Element lookup records:
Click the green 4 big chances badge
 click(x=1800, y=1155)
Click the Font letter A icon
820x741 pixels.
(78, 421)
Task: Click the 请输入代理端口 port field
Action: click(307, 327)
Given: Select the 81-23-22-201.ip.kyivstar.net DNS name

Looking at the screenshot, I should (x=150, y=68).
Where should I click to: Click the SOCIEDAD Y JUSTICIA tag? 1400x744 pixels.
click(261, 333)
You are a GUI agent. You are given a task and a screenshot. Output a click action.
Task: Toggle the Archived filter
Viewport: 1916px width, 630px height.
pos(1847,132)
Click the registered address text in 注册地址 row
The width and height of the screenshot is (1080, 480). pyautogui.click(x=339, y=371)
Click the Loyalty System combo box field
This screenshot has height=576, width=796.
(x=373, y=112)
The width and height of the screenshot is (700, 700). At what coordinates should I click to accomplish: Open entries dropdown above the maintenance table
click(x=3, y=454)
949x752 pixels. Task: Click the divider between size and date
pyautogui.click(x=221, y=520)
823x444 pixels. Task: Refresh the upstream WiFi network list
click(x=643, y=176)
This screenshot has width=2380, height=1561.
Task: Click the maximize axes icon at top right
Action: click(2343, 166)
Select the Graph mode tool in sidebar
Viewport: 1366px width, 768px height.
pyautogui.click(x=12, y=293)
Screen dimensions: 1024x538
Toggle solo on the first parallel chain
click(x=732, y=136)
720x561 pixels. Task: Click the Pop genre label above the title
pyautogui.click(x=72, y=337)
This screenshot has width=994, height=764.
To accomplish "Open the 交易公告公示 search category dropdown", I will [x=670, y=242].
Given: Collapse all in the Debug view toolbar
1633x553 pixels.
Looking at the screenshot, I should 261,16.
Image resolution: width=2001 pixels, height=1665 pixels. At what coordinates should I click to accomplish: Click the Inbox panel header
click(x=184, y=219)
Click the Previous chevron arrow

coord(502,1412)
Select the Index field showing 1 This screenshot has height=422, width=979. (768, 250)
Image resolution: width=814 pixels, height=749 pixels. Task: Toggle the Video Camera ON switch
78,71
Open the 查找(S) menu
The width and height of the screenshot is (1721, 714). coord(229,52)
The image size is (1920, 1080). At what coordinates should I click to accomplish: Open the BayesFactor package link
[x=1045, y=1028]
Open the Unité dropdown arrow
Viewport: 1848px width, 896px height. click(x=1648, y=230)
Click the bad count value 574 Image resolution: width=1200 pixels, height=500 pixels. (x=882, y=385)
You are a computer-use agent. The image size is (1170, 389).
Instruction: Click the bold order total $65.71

WHAT THE EXERCISE ASKS: Retype every line of the listing above verbatim, from the first line to the last.

FINAL RESULT:
Click the green 4 big chances badge
 click(x=1800, y=1155)
Click the Font letter A icon
820x741 pixels.
(78, 421)
Task: Click the 请输入代理端口 port field
Action: click(307, 327)
Given: Select the 81-23-22-201.ip.kyivstar.net DNS name

Looking at the screenshot, I should (x=150, y=68).
Where should I click to: Click the SOCIEDAD Y JUSTICIA tag? 1400x744 pixels.
click(261, 333)
You are a GUI agent. You are given a task and a screenshot. Output a click action.
Task: Toggle the Archived filter
Viewport: 1916px width, 630px height.
pos(1847,132)
Click the registered address text in 注册地址 row
The width and height of the screenshot is (1080, 480). pyautogui.click(x=339, y=371)
Click the Loyalty System combo box field
This screenshot has height=576, width=796.
(x=373, y=112)
The width and height of the screenshot is (700, 700). At what coordinates should I click to accomplish: Open entries dropdown above the maintenance table
click(x=3, y=454)
949x752 pixels. Task: Click the divider between size and date
pyautogui.click(x=221, y=520)
823x444 pixels. Task: Refresh the upstream WiFi network list
click(x=643, y=176)
This screenshot has width=2380, height=1561.
Task: Click the maximize axes icon at top right
Action: click(2343, 166)
Select the Graph mode tool in sidebar
Viewport: 1366px width, 768px height.
pyautogui.click(x=12, y=293)
Screen dimensions: 1024x538
Toggle solo on the first parallel chain
click(x=732, y=136)
720x561 pixels. Task: Click the Pop genre label above the title
pyautogui.click(x=72, y=337)
This screenshot has width=994, height=764.
To accomplish "Open the 交易公告公示 search category dropdown", I will [x=670, y=242].
Given: Collapse all in the Debug view toolbar
1633x553 pixels.
Looking at the screenshot, I should 261,16.
Image resolution: width=2001 pixels, height=1665 pixels. At what coordinates should I click to accomplish: Click the Inbox panel header
click(x=184, y=219)
Click the Previous chevron arrow

coord(502,1412)
Select the Index field showing 1 This screenshot has height=422, width=979. (768, 250)
Image resolution: width=814 pixels, height=749 pixels. Task: Toggle the Video Camera ON switch
78,71
Open the 查找(S) menu
The width and height of the screenshot is (1721, 714). coord(229,52)
The image size is (1920, 1080). At what coordinates should I click to accomplish: Open the BayesFactor package link
[x=1045, y=1028]
Open the Unité dropdown arrow
Viewport: 1848px width, 896px height. click(x=1648, y=230)
Click the bad count value 574 Image resolution: width=1200 pixels, height=500 pixels. (x=882, y=385)
You are a computer-use agent. The image size is (1170, 389).
Instruction: Click the bold order total $65.71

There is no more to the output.